Kemudian, Uggasena kembali ke Rajagaha, dan diumumkan bahwa Uggasena akan memperlihatkan ketrampilannya di muka umum tujuh hari yang akan datang. Pada hari ketujuh, sebatang galah yang panjang dipasang, dan Uggasena berdiri di atasnya. Setelah diberi aba-aba, ia pun berjungkir balik tujuh kali di atas galah itu.

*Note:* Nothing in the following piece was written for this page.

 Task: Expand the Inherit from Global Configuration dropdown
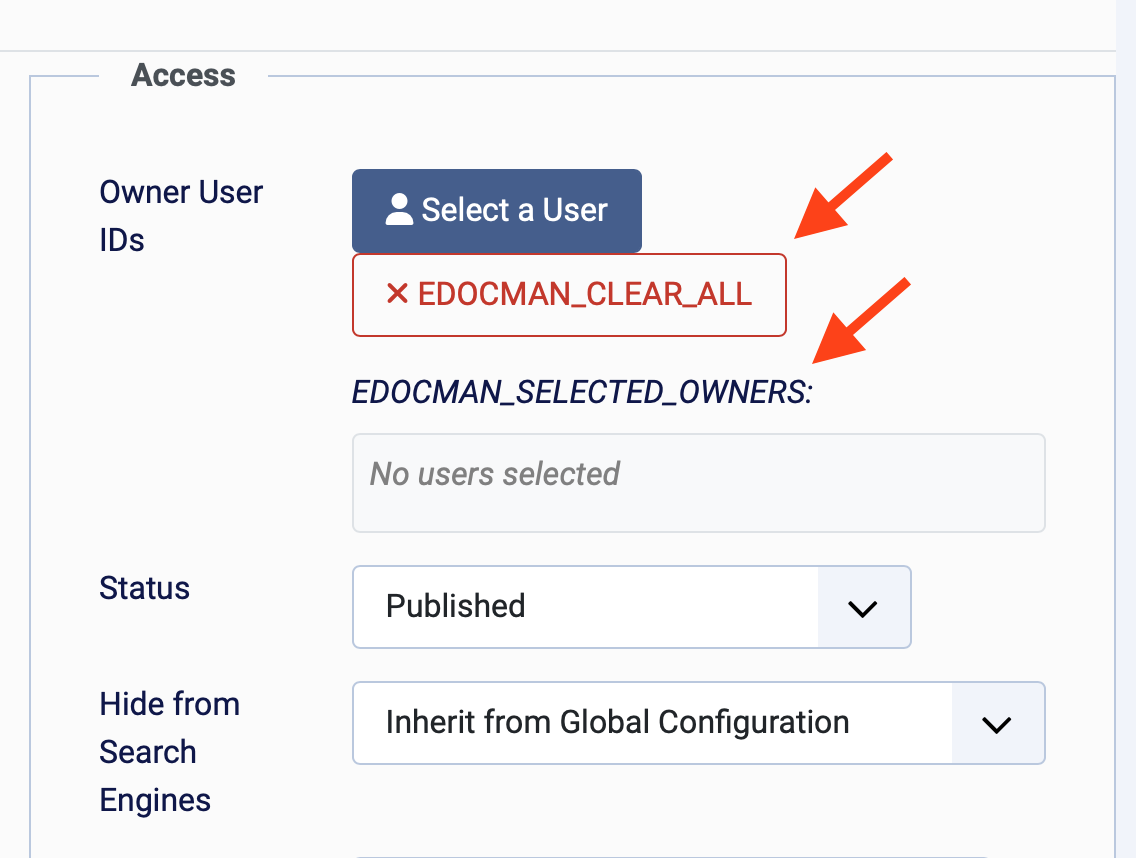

Saat itu Sang Buddha melihat Uggasena dalam batin Beliau dan mengetahui bahwa telah tiba saatnya bagi Uggasena untuk mencapai tingkat kesucian arahat. Kemudian Sang Buddha memasuki kota Rajagaha, beliau meniatkan agar para penonton mengalihkan perhatiannya kepada Beliau dan bukan bertepuk tangan untuk Uggasena atas prestasi akrobatiknya. Ketika Uggasena melihat bahwa ia sedang diabaikan dan tidak diacuhkan, ia hanya duduk di atas galah, merasa sangat tidak puas dan tertekan.
Sang Buddha menyapa Uggasena, "Uggasena, orang bijaksana seharusnya melepaskan semua kemelekatan pada kelompok-kelompok kehidupan (khandha), dan berjuang untuk mencapai kebebasan dari lingkaran tumimbal lahir."
Kemudian Sang Buddha membabarkan syair berikut :
"Muñca pure muñca pacchato
majjhe muñca bhavassa pāragū
sabbattha vimuttamānaso
na punañ jātijaraṃ upehisi."
Tinggalkan apa yang telah lalu, yang akan datang maupun sekarang
(kemelekatan terhadap lima kelompok kehidupan)
dan capailah "Pantai Seberang" (nibbana).
Dengan pikiran yang telah bebas dari segala sesuatu,
maka engkau tak akan mengalami kelahiran dan kelapukan lagi.
Pada saat khotbah Dhamma itu berakhir, Uggasena yang masih berada di atas galah, mencapai tingkat kesucian arahat. Ia turun dan segera diterima dalam pasamuan bhikkhu oleh Sang Buddha.